NEW YORK — Apps such as Cashapp and Robinhood have given rise to ‘fractional trading’, allowing users unable to afford full shares of expensive securities like Twitter or Snap the opportunity to also lose all their money in the market, just like everyone else, sources indicate.
“I kept seeing friends make moves in the market, but I could never afford to jump in, so this is a great opportunity for me,” stated Robinhood user Samantha Feder. “I put my last paycheck directly into the app and got exactly .15500821018 shares of Amazon stock. Sure it dropped soon after, and I lost most of my investment, but still, it only needs to go up about $6,451,271,186.47 per share for me to retire to an island a rich, rich lady — to the moon baybee!”
Square founder Jack Dorsey introduced fractional trading on the Cashapp recently in an effort to compete with fintech apps like Robinhood.
“We felt it was important to be inclusive,” commented Dorsey via video chat from a remote undisclosed location in Uganda. “Just because you can’t afford blue-chip stocks, doesn’t mean you shouldn’t get the chance to dump your life savings into the market and have it all erased by the afternoon because Elon Musk tweeted something dumb or whatever. You wanna invest in that random pharma company that Reddit claims is the next Amazon, then have it get de-listed a few days later and go bankrupt? Sure, we got you covered.”

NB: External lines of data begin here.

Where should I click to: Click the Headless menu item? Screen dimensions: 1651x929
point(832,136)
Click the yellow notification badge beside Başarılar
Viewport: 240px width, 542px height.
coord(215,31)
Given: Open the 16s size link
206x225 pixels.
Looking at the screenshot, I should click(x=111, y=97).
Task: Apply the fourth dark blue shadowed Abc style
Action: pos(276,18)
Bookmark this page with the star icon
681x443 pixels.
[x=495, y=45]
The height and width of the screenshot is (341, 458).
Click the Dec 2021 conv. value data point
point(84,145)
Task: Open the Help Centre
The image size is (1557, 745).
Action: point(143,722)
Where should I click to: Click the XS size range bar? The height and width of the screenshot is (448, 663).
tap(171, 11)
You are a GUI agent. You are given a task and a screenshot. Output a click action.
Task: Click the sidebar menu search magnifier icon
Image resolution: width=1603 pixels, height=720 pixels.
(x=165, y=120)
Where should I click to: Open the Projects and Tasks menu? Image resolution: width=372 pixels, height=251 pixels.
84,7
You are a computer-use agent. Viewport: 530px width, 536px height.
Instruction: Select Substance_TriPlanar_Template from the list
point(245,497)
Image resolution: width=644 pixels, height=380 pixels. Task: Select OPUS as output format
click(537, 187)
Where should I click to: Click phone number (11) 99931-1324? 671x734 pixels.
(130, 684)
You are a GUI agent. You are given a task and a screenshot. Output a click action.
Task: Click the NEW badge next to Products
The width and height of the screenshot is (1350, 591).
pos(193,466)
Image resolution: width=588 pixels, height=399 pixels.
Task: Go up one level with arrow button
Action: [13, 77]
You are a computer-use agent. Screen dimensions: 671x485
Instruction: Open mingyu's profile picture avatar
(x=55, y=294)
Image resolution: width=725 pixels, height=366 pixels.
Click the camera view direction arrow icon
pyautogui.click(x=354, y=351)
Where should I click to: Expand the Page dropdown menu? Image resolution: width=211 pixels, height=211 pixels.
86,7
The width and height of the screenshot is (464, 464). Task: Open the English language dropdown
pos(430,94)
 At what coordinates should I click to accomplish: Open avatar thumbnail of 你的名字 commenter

Though dangerous for individuals, market analyst Melinda Roberts confirmed most in her industry believe the new trend to be relatively harmless.
“Anyone who can’t afford full shares, I tell them not to invest, but if they wanna lose what little money they have like everyone else, let them, it won’t affect us,” Roberts said while prepping for a meeting with yet another bankrupt Robinhood user. “It’s actually pretty progressive, sort of an equal opportunity situation, right? Someday they’ll listen to me and buy into index funds, but for now, sure, lose your entire paycheck, why not?”
At press time, a representative from the FDIC added, “This is the land of opportunity. Our nation’s financial system has always and will always mean equal opportunity to lose your money in the market.”